While Davis was recording one of his first CDs, he discovered Buddhism.

"When I was 24 years old, I was recording an album and the drummer was a Buddhist priest," Davis said. "I knew nothing at all about Buddhism, except for the romantic notion that it was an exotic practice from a foreign land."

The drummer changed that notion.

"He took me to some meditation retreats and began attending Buddhist centers around the country," Davis said. "At that time, I was also exploring Sufism and generally groping for something that wasn’t just a belief system, but a practice."

Buddhism, especially Zen Buddhism, appealed to Davis because of its openness.

"Zen, I would later discover, placed little or no emphasis on a belief system," he said. "It doesn’t matter if you’re Christian or an atheist. It just provides you with a set of tools that will cultivate inner intimacy with reality."

After a period of time meditating the Zen Buddhist way, Davis began to notice changes within himself and his experiences.

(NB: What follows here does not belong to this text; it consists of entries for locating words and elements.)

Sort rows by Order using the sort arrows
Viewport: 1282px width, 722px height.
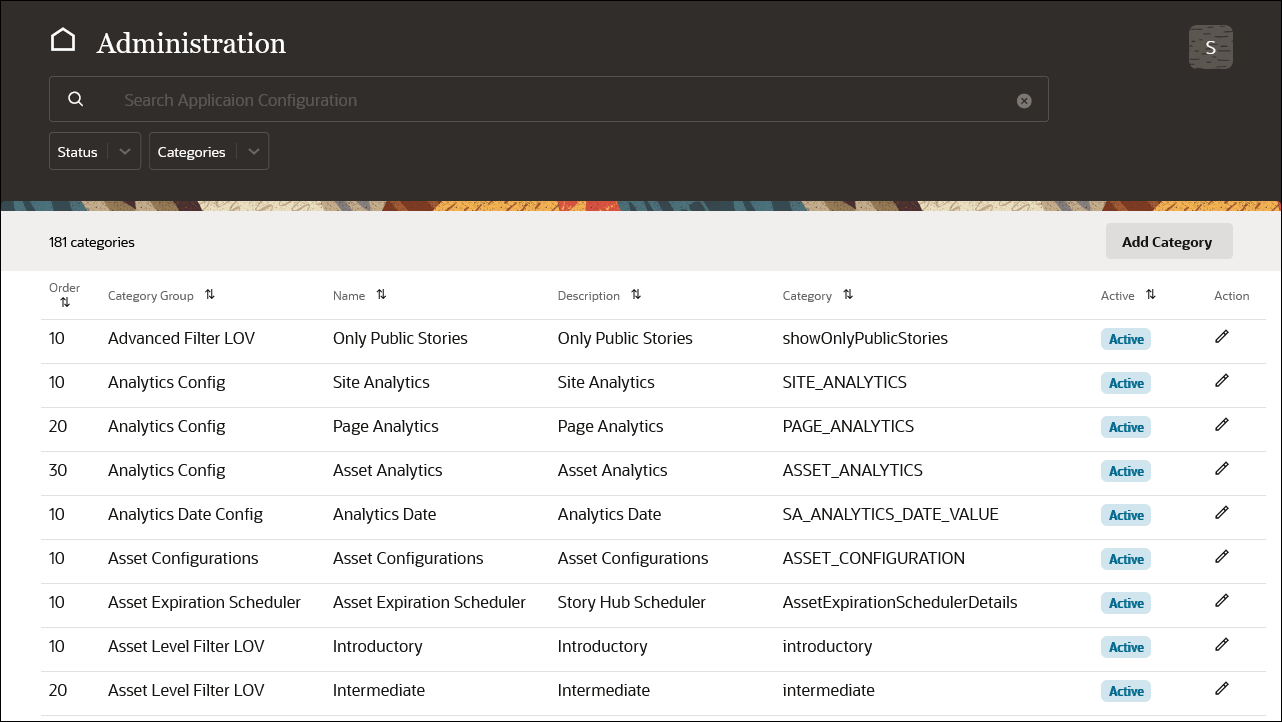click(x=64, y=302)
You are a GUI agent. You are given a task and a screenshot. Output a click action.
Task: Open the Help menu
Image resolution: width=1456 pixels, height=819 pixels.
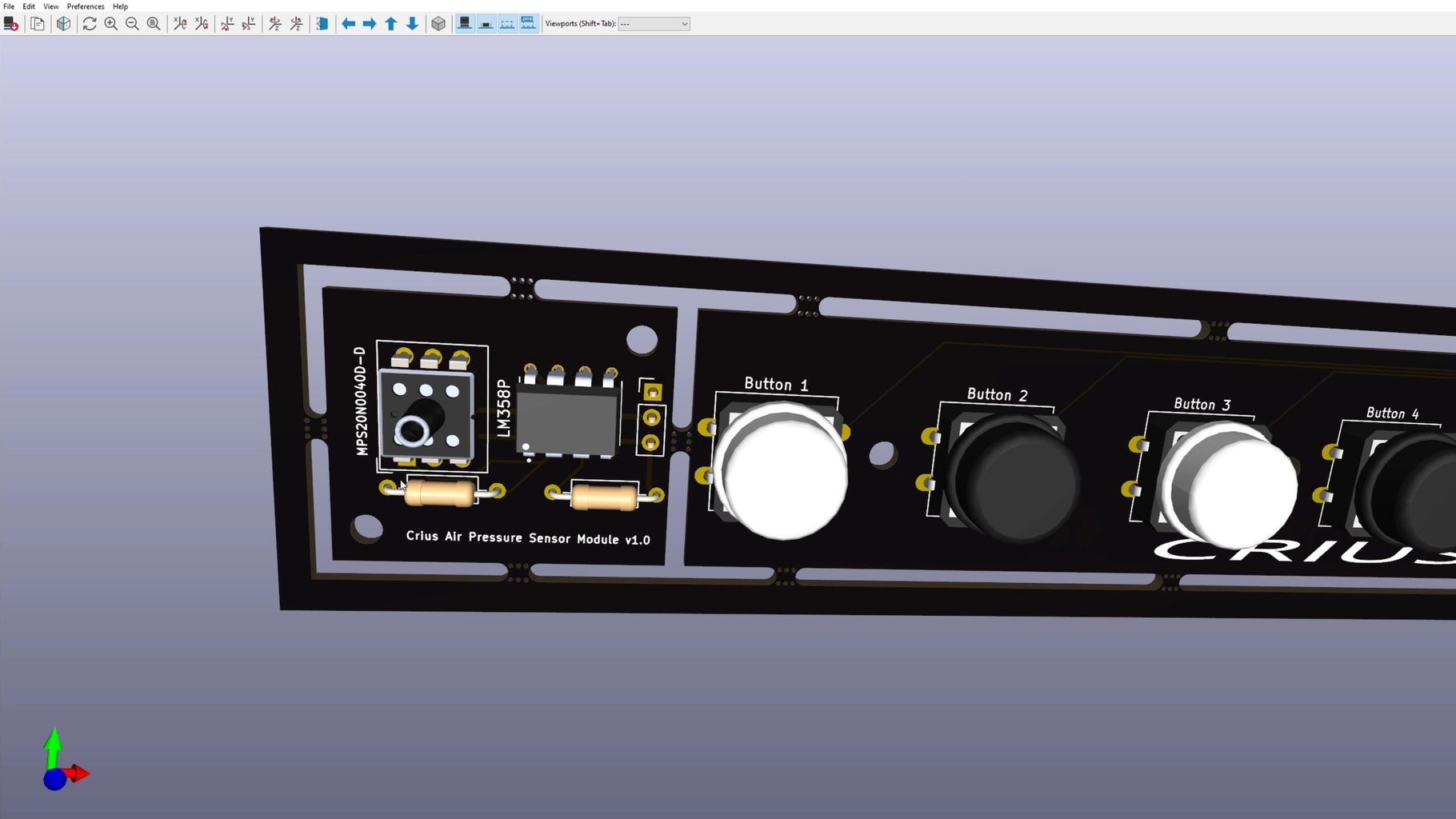click(120, 6)
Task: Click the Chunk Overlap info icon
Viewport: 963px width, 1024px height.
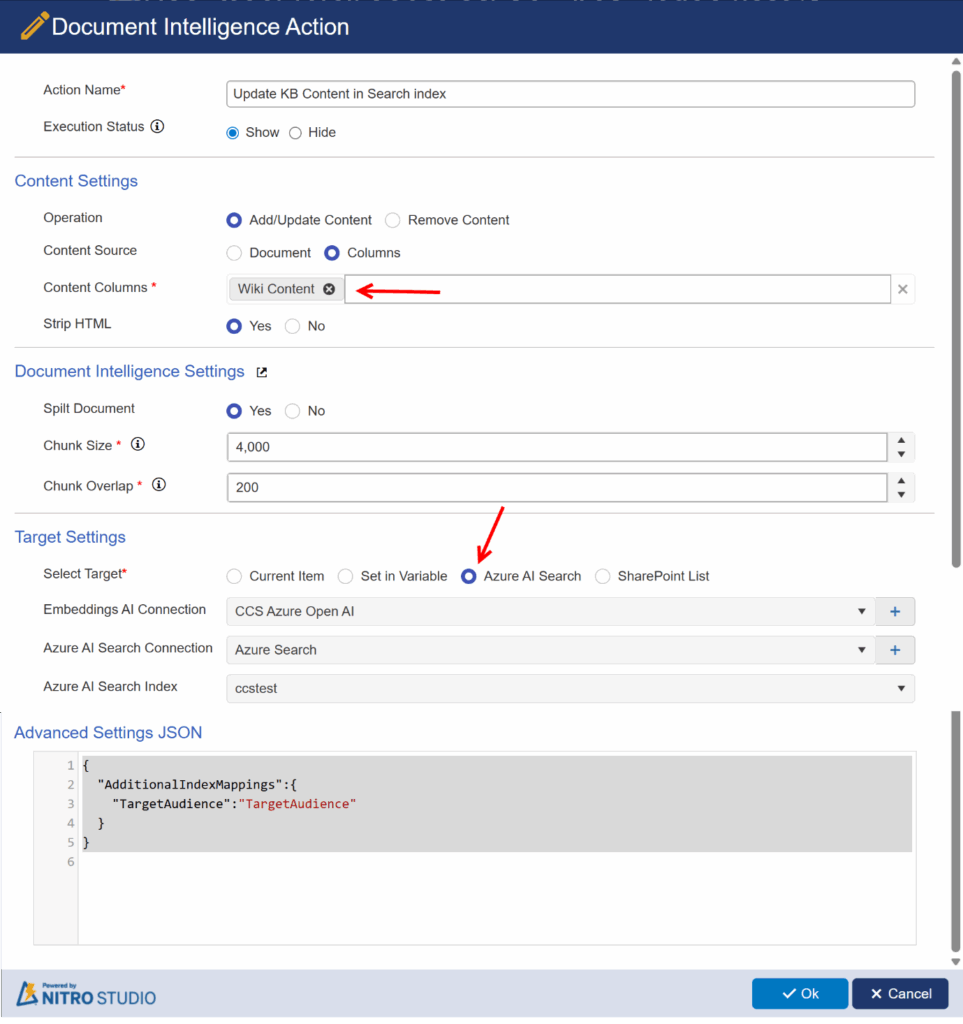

"It was like removing dirt and debris and finding the perennial core that was there all along," Davis explained. "I felt like I had put glasses on my soul for the first time in my life. I didn’t know how bad my vision was and then I began seeing things that I never thought existed, and that amplified and focused my creativity."

Davis utilized the Zen method while recording his new CD, "Music for Mortals," his 15th release, last year.

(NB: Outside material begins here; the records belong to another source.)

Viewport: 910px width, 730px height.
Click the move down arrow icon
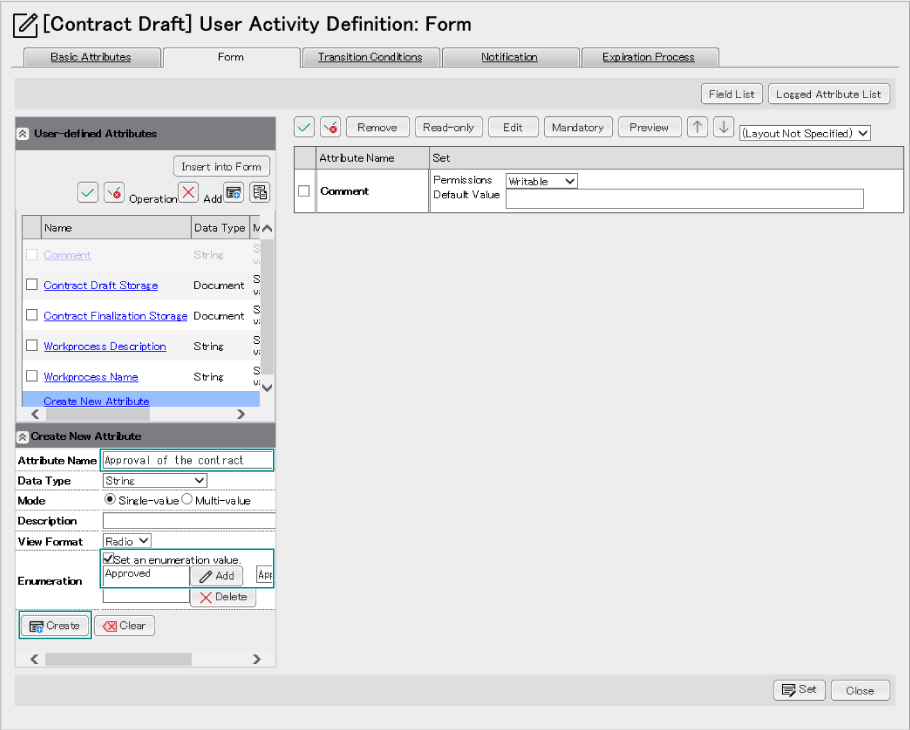click(723, 127)
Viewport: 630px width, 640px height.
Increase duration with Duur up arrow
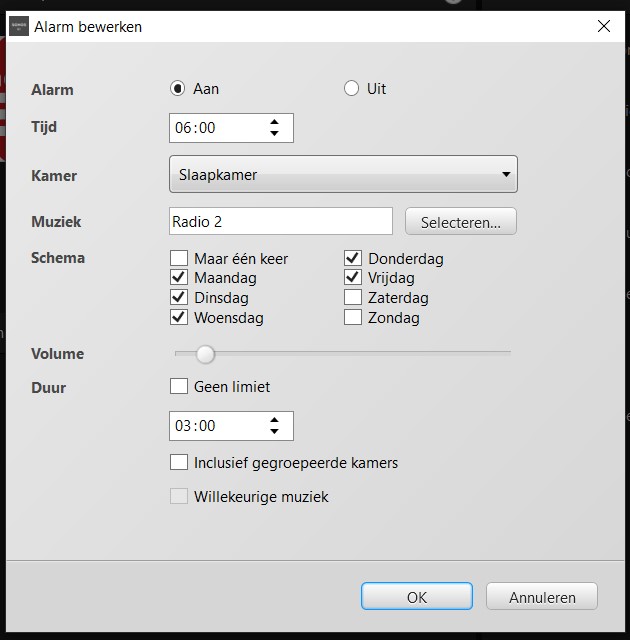click(x=274, y=420)
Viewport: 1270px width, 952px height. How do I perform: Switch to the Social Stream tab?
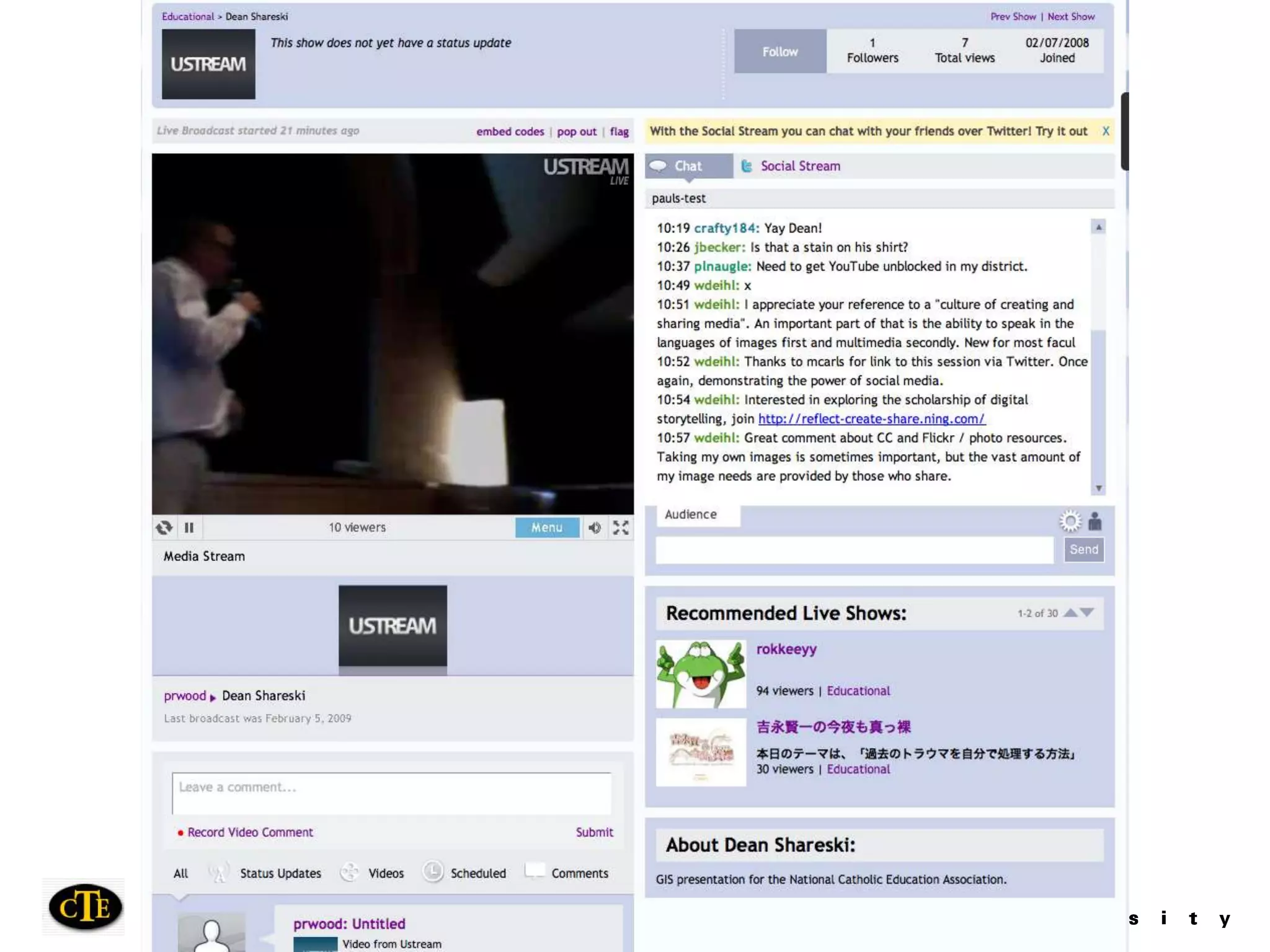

"For the first time in my career, I didn’t have any deadlines and had all the free time and support from my fans in terms of funding," he said. "So, I just sort of wandered around in the desert of music."

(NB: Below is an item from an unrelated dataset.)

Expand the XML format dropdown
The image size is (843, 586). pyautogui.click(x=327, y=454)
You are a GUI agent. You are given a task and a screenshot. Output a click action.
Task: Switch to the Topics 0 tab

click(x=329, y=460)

Davis, along with his longtime producer, Alex Gibson, recorded the CD three times in two years.

"I had reached a point that was sort of my dark light of the soul," Davis said. "The recording was very therapeutic, but we looked at the songs, and while we thought they were interesting, we decided to sweep them off the table and started from zero."

The process, he found, was exhilarating.

"We felt something we haven’t felt since we were kids discovering something for the first time," Davis said. "So, we went through it again and started the entire process over a third time with musicians."

Drummer Blair Sinta, guitarist Joel Shearer, bassist Justin Meldal-Johnsen and multi-instrumental Nathan Jenkins were the final pieces that were needed to finish the puzzle, Davis said.

"The third set of songs were the right ones artistically and spiritually," he said. "We actually wanted to do it again, but realized the CD was finished."

During the recording process, Davis fell in love with music again and while he still has his other outlets, has decided to remain in touch with his musicality.

"I want to maintain the loyalty to the sense of wonder and mystery and when I leave this world that that philosophy is intact," he said. "I’m back in touch with my creativity again and the next step is to recommit to the process, even though I don’t know when or when it will come again."